>>前編「育休明け社員に寛容な女性課長の黒い本音」(上)から続きます。

 この場合の「優秀な人」とは、自分のことを意味しているのだと筆者は思った。これに近いことは、専任部長も40代の社員たちも口にする。

「みんなで支え合おう、ファシズム」
の本音は「厄介者は追い出したい」

 女性課長など、これら一連の社員たちは、育児休業明けの社員そのものに不満を持っているのではない可能性がある。もちろん、仕事が押し寄せることには憤りを覚えている。各々のホンネは正確にはわからないが、おそらく、女性課長がいみじくも口にするように、何よりも「もっと自分に見返りを」を求めているのである。

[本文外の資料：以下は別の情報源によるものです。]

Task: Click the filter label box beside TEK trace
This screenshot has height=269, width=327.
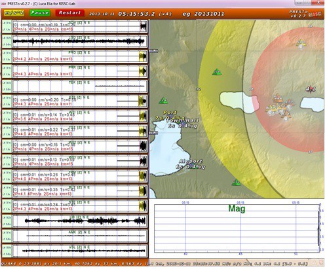Action: pyautogui.click(x=7, y=86)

 つまり、「早く出世させてよ」「もっと給料を上げろ」「もっと自分を認めろ」と言いたいのだろう。このあたりが満たされれば、育児休業明けの社員への不満は多少は、消えていくのではないか。それは、彼女の言葉の端々や表情などから感じた。

 今回紹介したケースには、前回の記事に近いものがある。前回は、うつでの休業を終え、復帰した社員のその後の扱いに怒りを持っているようで、実は自分の待遇面に不満を持っている社員たちを取り上げた。人事権を握る役員たちには何も言えないがゆえに、言いやすいうつ病の社員にその不満が向かうという構造である。小中学校でのいじめに似ているが、もっと巧妙に覆い隠されている。

 会社員は、役員や人事部、管理職などから、自らの不安や不満がはっきりと改善されるような道筋が提示されないと、悶々とした思いを持つ。それが怒りとなり、その状況をつくった社員に向かう。

 正確に言えば、この場合はその社員そのものがつくったのではなく、「育児休業明け社員」「うつの休業明け社員」という役割がつくったのだ。小中学校でのいじめにたとえると、「成績が優秀で目立つ」といった位置づけ、つまりはイメージに近い。